The organisation engaged with governments in Kenya, Rwanda, Ethiopia, Nigeria, and Zanzibar to better understand local priorities and institutional readiness. Rwanda, Jain said, stood out during that process.
He described the pace of government decision-making and the level of preparation around digital governance as notable, pointing to the existence of a national AI strategy and ongoing programmes already aligned with public-sector priorities.
South-South collaboration and data sovereignty
Jain cautioned that much of today's AI infrastructure and innovation originates in the Global North, meaning many solutions are designed for Western contexts and may not translate well elsewhere. He said this also raises concerns around data sovereignty and long-term dependence.

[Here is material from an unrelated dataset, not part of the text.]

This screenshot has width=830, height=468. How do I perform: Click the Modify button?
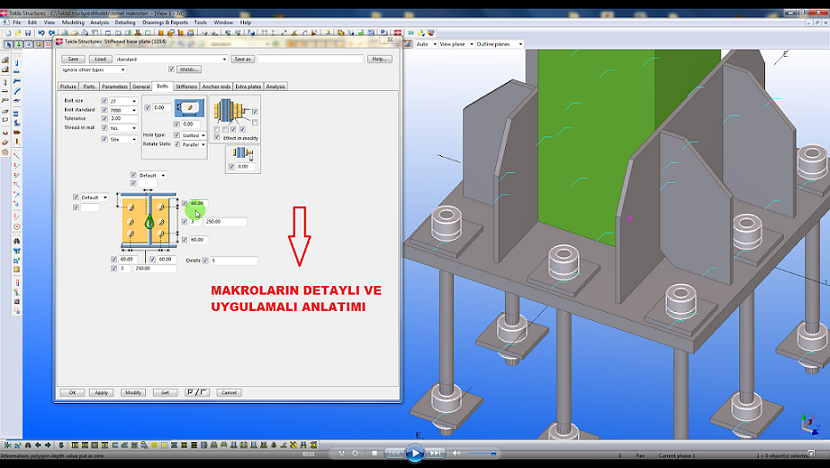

For him, South-South collaboration offers a way forward. Based on Wadhwani AI's experience, he estimates that 70 to 80 per cent of the public-sector challenges addressed in India are also relevant in countries such as Rwanda.
That overlap creates opportunities for policy exchanges, joint training programmes for decision-makers and practitioners, and shared development of AI systems that can be adapted locally rather than rebuilt from scratch.
Use cases across key sectors
Jain pointed to examples from India where AI is already being used within public systems.
In healthcare, AI tools support tuberculosis screening, maternal health risk prediction, and early identification of potential disease outbreaks.
In education, AI is used to assess foundational literacy and numeracy, identify students at risk of dropping out, and assist teachers in targeting interventions. In agriculture, farmers use AI-powered tools to identify pests and crop diseases and access advisory services in local languages.
He said these examples demonstrate the breadth of potential applications when AI is aligned with public needs.
Infrastructure and long-term impact
Compute infrastructure, Jain added, is another area where collaboration could be beneficial. While most global AI compute capacity remains concentrated in the Global North, India has invested in building domestic capability, and Rwanda has begun laying groundwork in this area.
"When countries work together, they can reduce costs and strengthen their negotiating position," he said, noting that delays caused by overly complex processes can slow progress in a rapidly evolving field.
For Wadhwani AI Global, success is measured by sustained use and reach rather than pilots. Jain said the organisation aims to impact half a billion people across India and the wider Global South by 2031, by embedding AI into public systems and strengthening institutional capacity.